[Collected data entries]
# # # # # # #

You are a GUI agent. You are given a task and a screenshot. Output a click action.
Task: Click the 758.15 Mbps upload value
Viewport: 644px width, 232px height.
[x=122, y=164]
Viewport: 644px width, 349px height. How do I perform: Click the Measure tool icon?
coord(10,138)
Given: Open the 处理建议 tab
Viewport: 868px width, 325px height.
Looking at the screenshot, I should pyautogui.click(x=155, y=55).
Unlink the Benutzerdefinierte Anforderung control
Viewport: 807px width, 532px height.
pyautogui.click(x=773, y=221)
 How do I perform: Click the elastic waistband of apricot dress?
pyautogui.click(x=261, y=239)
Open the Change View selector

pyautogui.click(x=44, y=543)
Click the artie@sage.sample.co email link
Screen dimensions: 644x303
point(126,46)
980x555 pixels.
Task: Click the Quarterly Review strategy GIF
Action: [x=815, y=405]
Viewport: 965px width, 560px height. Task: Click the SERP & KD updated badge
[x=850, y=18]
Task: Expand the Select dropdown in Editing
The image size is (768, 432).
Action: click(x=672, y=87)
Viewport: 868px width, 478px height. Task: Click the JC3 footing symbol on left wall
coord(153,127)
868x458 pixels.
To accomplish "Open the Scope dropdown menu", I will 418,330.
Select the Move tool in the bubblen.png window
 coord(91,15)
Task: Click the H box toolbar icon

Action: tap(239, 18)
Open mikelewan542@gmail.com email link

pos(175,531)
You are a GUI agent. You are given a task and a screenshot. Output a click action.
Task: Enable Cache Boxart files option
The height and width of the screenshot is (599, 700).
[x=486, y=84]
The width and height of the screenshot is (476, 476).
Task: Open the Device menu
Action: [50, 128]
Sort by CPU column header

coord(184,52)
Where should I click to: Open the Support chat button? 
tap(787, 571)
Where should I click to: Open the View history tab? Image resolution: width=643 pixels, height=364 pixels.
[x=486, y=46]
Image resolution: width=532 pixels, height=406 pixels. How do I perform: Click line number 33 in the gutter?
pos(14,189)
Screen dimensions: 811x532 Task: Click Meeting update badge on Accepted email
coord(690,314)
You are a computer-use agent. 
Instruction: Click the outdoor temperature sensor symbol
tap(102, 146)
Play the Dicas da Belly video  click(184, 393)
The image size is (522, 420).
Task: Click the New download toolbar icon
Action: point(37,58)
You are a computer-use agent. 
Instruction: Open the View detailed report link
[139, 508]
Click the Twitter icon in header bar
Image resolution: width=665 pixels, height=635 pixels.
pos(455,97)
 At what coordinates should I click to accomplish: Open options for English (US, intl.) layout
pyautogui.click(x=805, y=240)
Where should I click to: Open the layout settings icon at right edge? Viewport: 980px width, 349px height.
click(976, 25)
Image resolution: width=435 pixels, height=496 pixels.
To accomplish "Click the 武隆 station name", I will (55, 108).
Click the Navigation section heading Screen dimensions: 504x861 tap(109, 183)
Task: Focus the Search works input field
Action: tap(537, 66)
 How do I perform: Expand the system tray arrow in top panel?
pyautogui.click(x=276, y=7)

# # # # # # #

> _EXERCISE REQUIREMENTS_: Repeat word for word the lines above that run from the line containing "Task: Click the 758.15 Mbps upload value" through the line containing "Given: Open the 处理建议 tab", both ends included, and nothing else.

> _PROBLEM SOLUTION_:
Task: Click the 758.15 Mbps upload value
Viewport: 644px width, 232px height.
[x=122, y=164]
Viewport: 644px width, 349px height. How do I perform: Click the Measure tool icon?
coord(10,138)
Given: Open the 处理建议 tab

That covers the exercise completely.